C’è chi nell’adolescenza (“quel periodo oscuro in cui ogni manifestazione dell’animo umano viene analizzata e classificata solo in base a dati anagrafici”) scopre di avere un’innata capacità nel suonare la chitarra o nel disegnare corpi umani e chi, come Matteo Carnevale, protagonista di “Il dolore secondo Matteo” (minimum fax), romanzo d’esordio di Veronica Raimo, arriva alla conclusione di essere incapace di provare dolore. Questa assenza del sentimento forse che più d’ogni altro caratterizza e contraddistingue noi essere umani nella nostra quotidianità, spia che s’illumina nei nostri momenti di sconforto, ha, inevitabilmente, le sue ripercussioni nella vita del protagonista (“Non so imbarazzarmi, non so arrossire, non so cambiare il tono della voce concedendomi un’inflessione più timorosa, o un lieve tremolio delle corde vocali”).

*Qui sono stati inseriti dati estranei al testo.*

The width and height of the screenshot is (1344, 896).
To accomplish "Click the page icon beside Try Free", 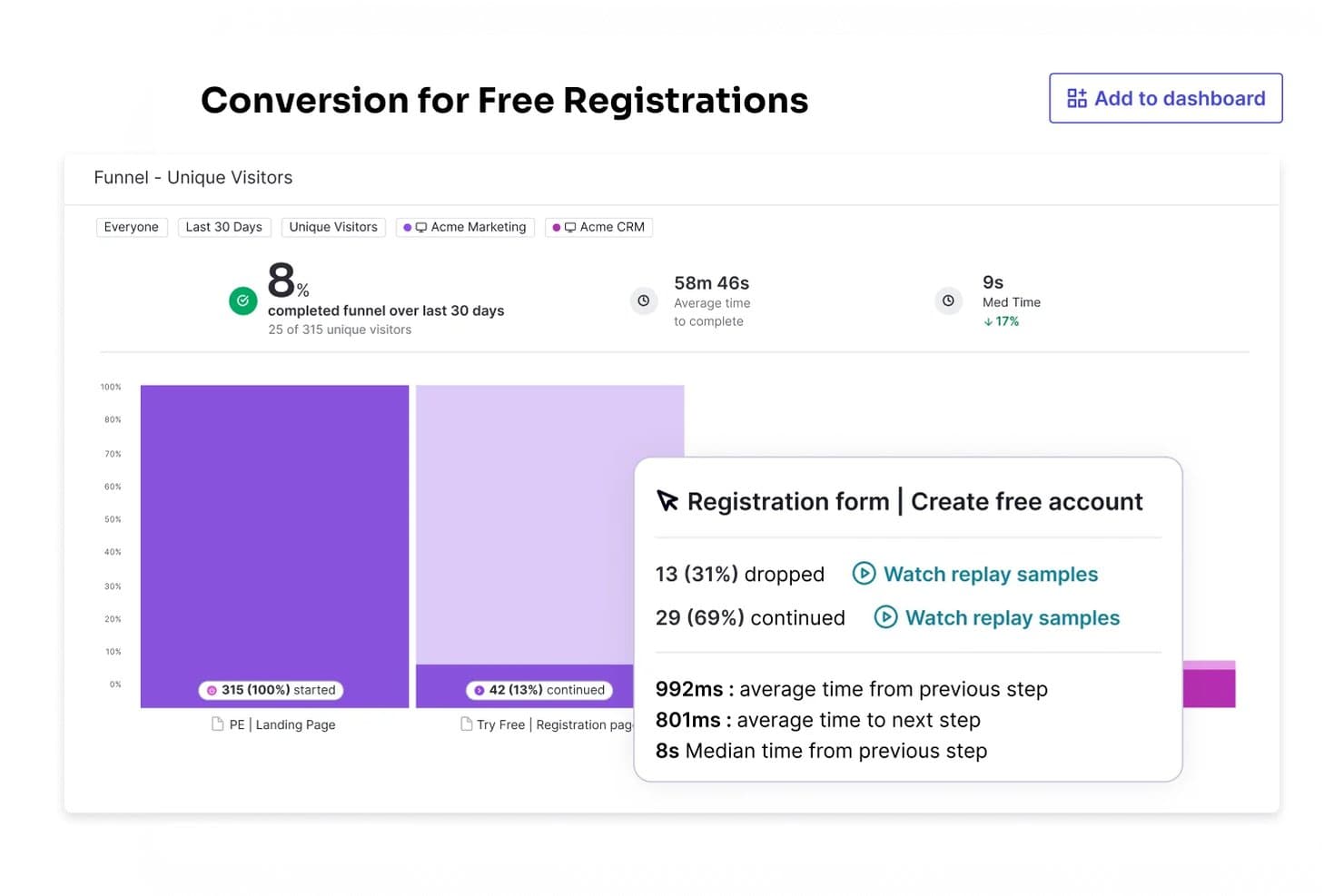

Matteo, oramai trentenne all’inizio della narrazione, da qualche anno lavora presso un’agenzia di pompe funebri. Un lavoro che sembra essere cucito su di lui. Non provare dolore, anzi godere del dolore altrui, e lavorare in un “settore” nel quale il dolore è l’elemento dominante, il leitmotiv degenere col quale ogni giorno confrontarsi. Cosa si può chiedere di meglio.
Non è stato un lavoro cercato, ma, come molte delle cose che strutturano la vita di Matteo, venuto quasi per caso, sul treno Lecce-Roma, di ritorno dal matrimonio di un suo ex compagno di classe. Qui avviene l’incontro con Filippo, truccatore di cadaveri ed omosessuale, figlio di Gustavo proprietario dell’agenzia funebre. Filippo, che presto s’innamora di Matteo, gli propone di lavorare con lui (“ ‘Non sembra, ma è una cosa molto divertente’, mi garantiva. E poi era un impiego sicuro, stabile, la gente avrebbe continuato a morire per molti anni ancora”).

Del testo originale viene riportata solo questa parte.